Scalability – Cloud storage can scale to meet your growing storage needs, while local storage has a fixed capacity.

However, depending on your needs, cloud storage may also have disadvantages like slower access speeds compared to a local drive, limitations on storage space, and reliance on the internet for accessibility. But it provides a convenient way to store files without an internal hard drive.

Data Backups

Regular backups are crucial to prevent permanent data loss in the event of a hard drive failure or removal. Without backups, all files and data stored on the hard drive will be lost and unrecoverable if the drive fails or is taken out. According to experts, regular backups are considered a best practice and essential part of any IT environment.

Backups create redundancy for your data by copying files and storing them in a secondary location, either locally or in the cloud. Should anything happen to your primary hard drive, you can restore from a recent backup and avoid significant data loss. How often you backup depends on how much data change occurs and your tolerance for potential data loss between backups. Many recommend daily or weekly backups for most users.

Without a backup solution in place, removing the hard drive leaves you empty-handed. Years of files, documents, photos, downloads, programs, settings and more will disappear instantly. No backup means starting over from scratch. Protect yourself by implementing regular backups appropriate for your use case before drive removal.

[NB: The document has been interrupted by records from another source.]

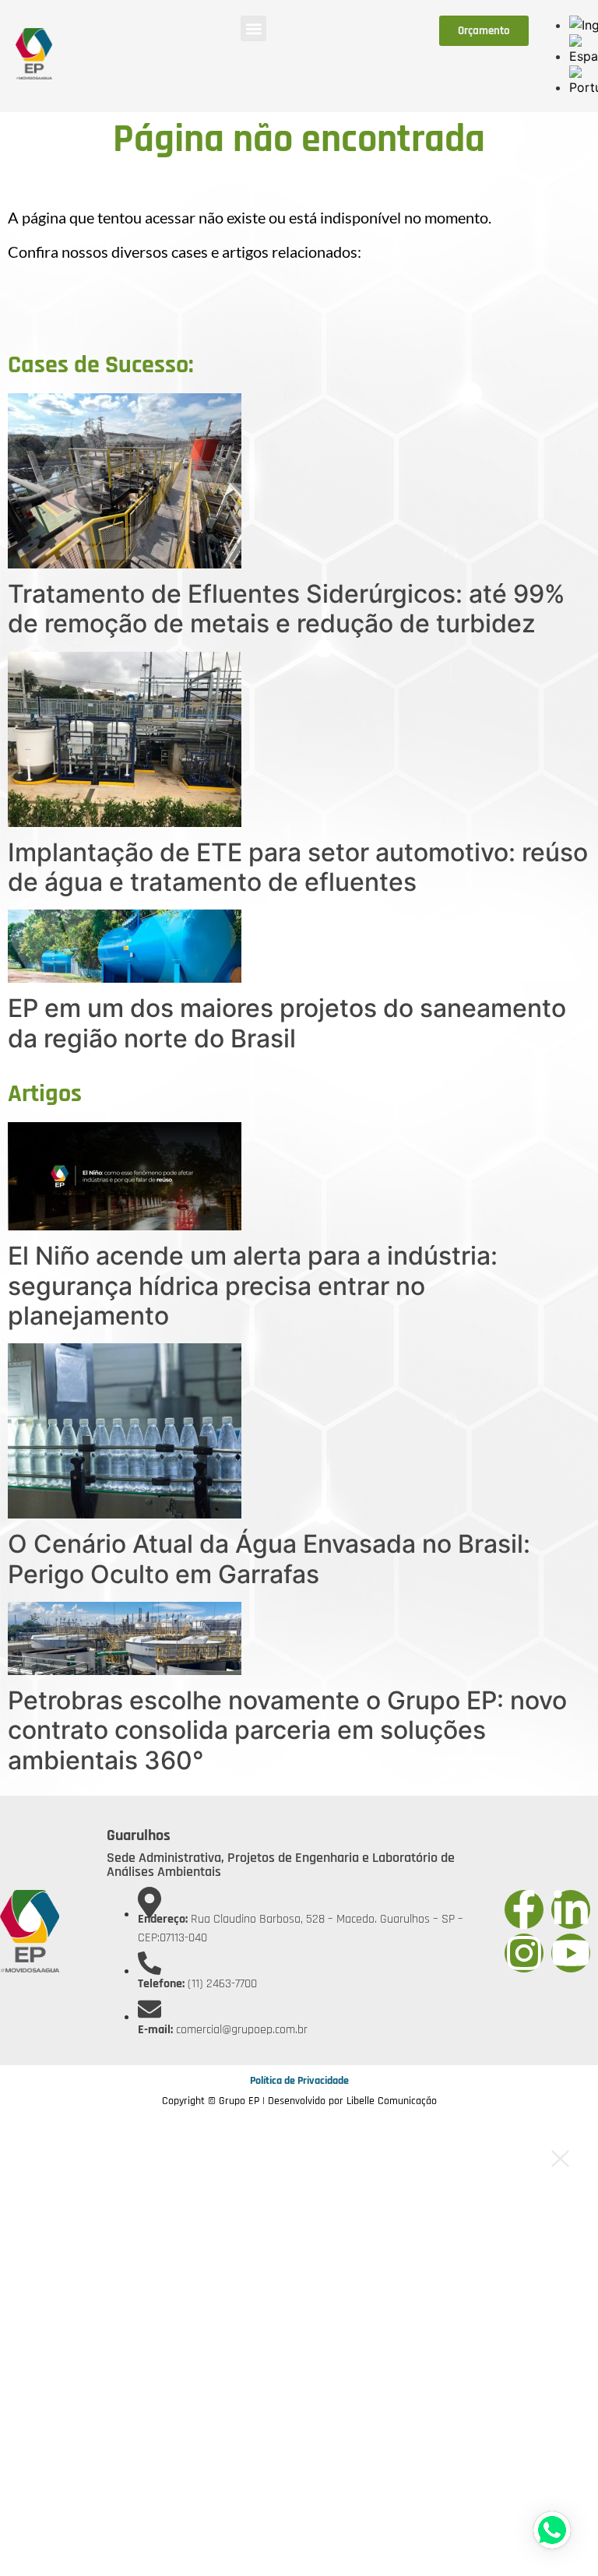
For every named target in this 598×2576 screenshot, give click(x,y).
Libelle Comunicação (391, 2101)
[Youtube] (570, 1953)
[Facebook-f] (524, 1909)
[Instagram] (524, 1953)
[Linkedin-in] (570, 1909)
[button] (253, 28)
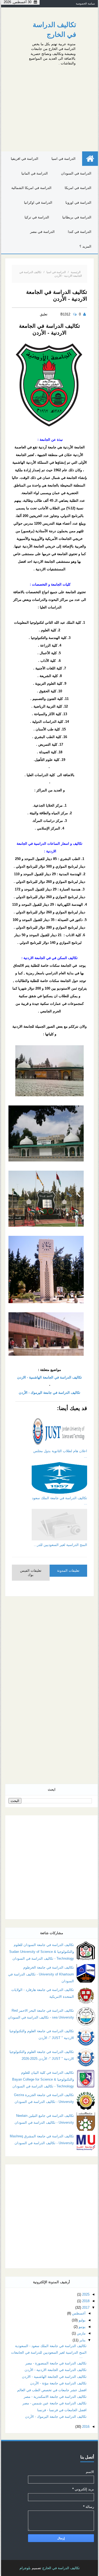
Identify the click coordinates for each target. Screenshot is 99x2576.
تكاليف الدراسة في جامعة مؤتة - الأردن (58, 2383)
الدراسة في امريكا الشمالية (31, 188)
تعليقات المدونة (68, 1571)
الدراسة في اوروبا (78, 202)
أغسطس (79, 2313)
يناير (82, 2340)
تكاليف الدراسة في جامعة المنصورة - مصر (56, 2363)
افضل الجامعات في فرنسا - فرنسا (62, 2410)
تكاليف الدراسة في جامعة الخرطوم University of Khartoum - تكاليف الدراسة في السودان (41, 1974)
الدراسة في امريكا (78, 188)
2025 (85, 2294)
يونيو (82, 2327)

When removing a hard drive from a computer, it’s important to take precautions to avoid damaging sensitive components. Here are some tips for safely removing the drive:

Make sure to ground yourself before handling the hard drive by touching a metal part of the computer case. This prevents static buildup which could potentially damage components (source). Wear an anti-static wrist strap if possible.

Be very gentle when disconnecting cables and handling the drive itself. Don’t bend or flex the cables, and avoid knocking or dropping the drive. Hard drives contain fragile moving parts inside.

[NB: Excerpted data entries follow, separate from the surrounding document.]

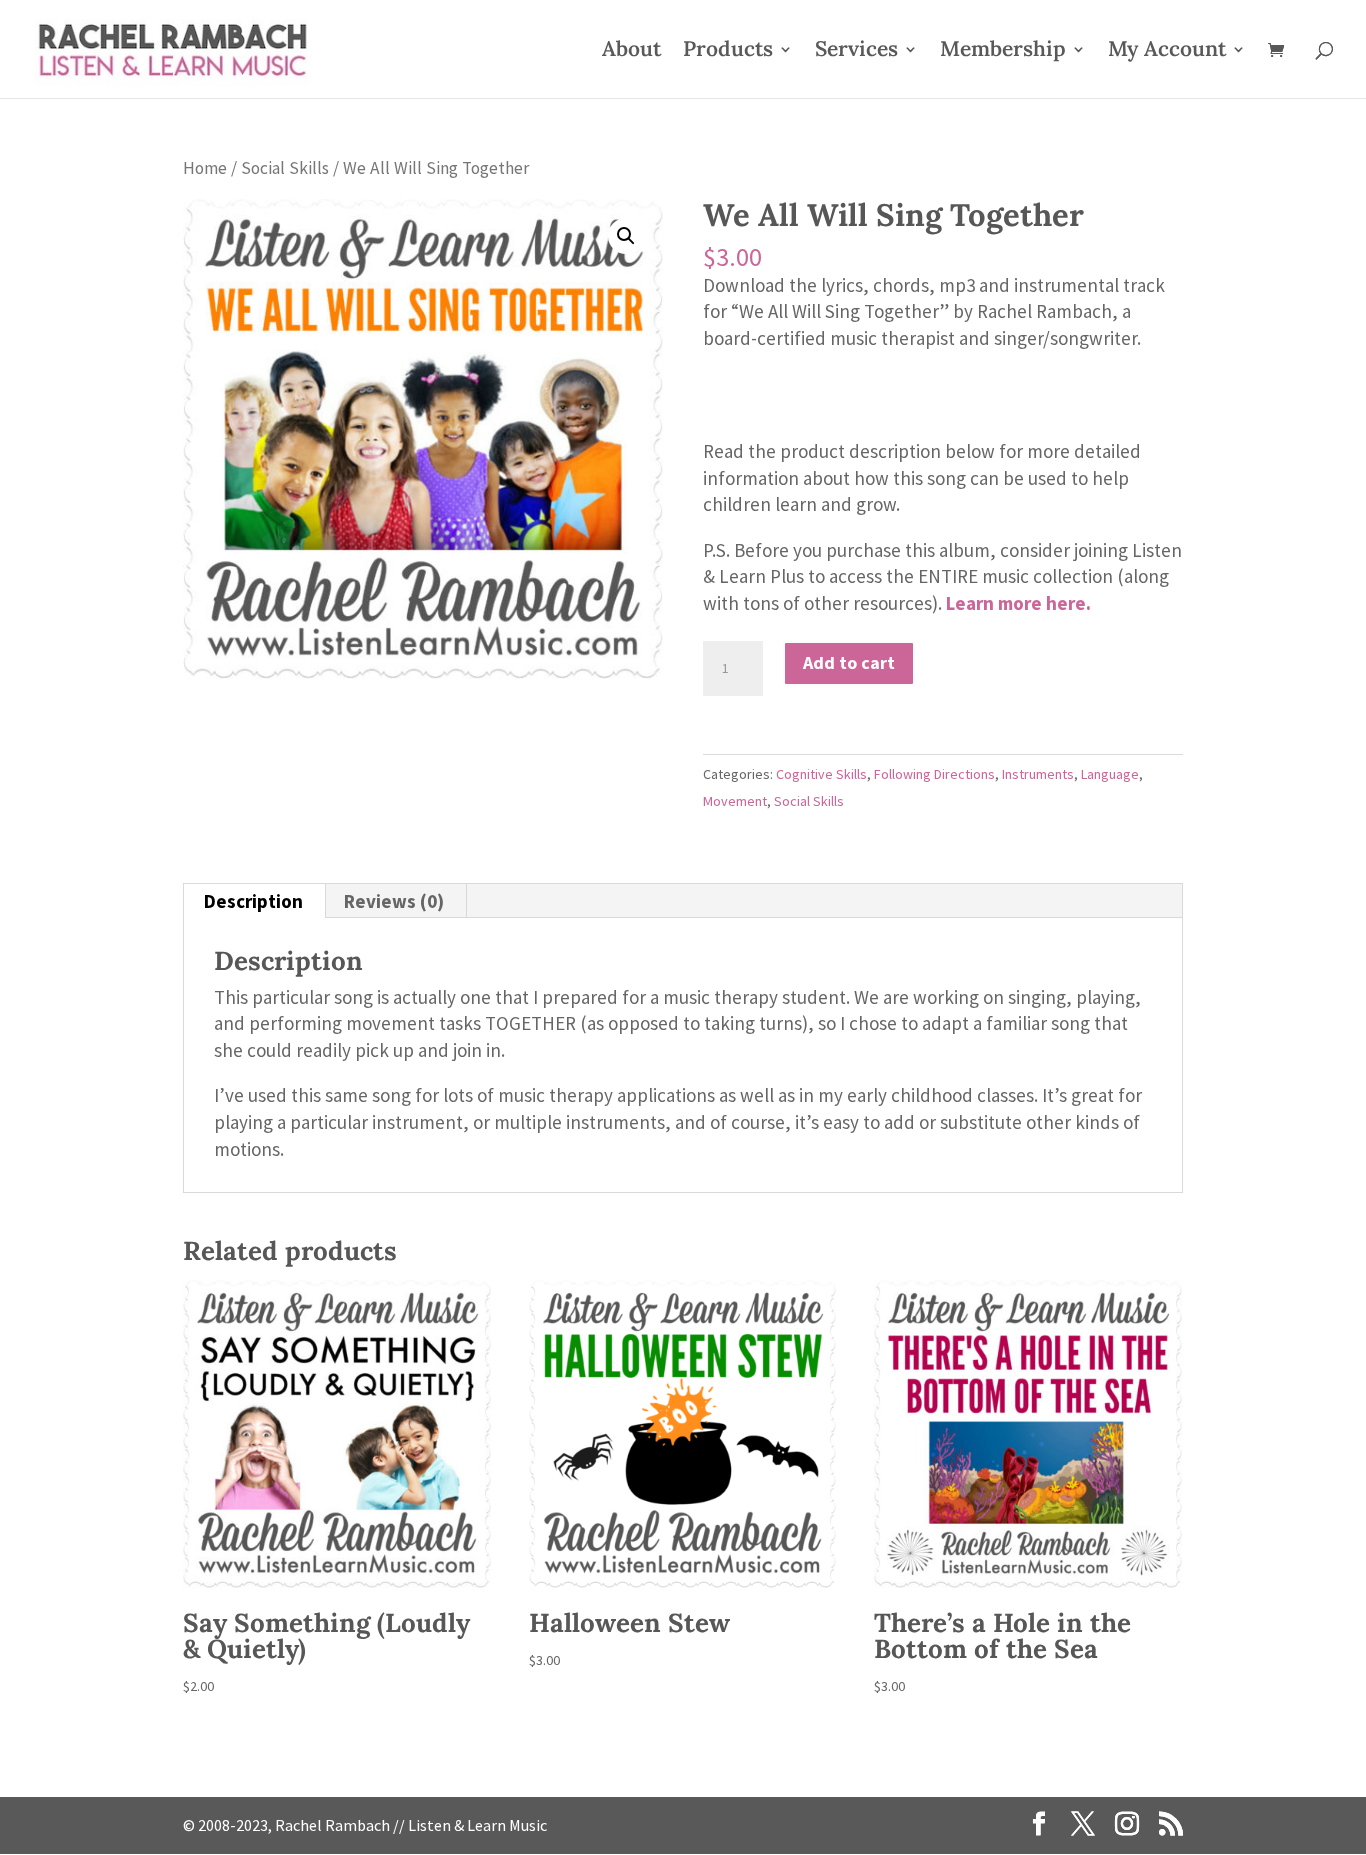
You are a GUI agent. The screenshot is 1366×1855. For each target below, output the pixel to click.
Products (728, 52)
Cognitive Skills (821, 774)
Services (856, 52)
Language (1110, 774)
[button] (626, 236)
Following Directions (934, 774)
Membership (1003, 52)
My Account (1167, 52)
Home (205, 168)
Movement (735, 801)
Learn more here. (1018, 603)
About (631, 52)
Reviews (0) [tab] (394, 901)
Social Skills (285, 168)
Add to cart (849, 662)
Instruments (1038, 774)
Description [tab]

Place the hard drive on an anti-static surface after removal, or insert it into an anti-static bag for storage or transport. This prevents static electricity from building up on the drive.

Use the proper screwdriver for removing case screws to avoid stripping them. Magnetic screwdrivers can also damage drives, so use a non-magnetic one.

Consult your computer or drive manual for any specific precautions related to safely removing that model of drive. Follow all manufacturer instructions.

With care and awareness, you can remove a hard drive without causing any damage. Taking simple precautions goes a long way toward keeping your components safe.


In summary, removing the hard drive from your computer has several key effects that users should be aware of. Immediately, the computer will fail to boot up properly without the hard drive installed. Long-term, all data stored locally on the hard drive will be inaccessible unless the drive is reinstalled or mounted externally. Data recovery is possible but may require professional help if the drive is damaged.

There are various precautions users should take before removing a hard drive, such as backing up data and ensuring their files are transferred elsewhere. Replacement or external hard drives can be used to regain functionality after removing the main internal hard drive. Cloud storage and regular backups are recommended to prevent permanent data loss.

Overall, removing the hard drive disables the computer’s ability to boot up normally and access locally stored files. With proper precautions and replacements, users can recover from a removed hard drive, but it requires planning and care to avoid losing data.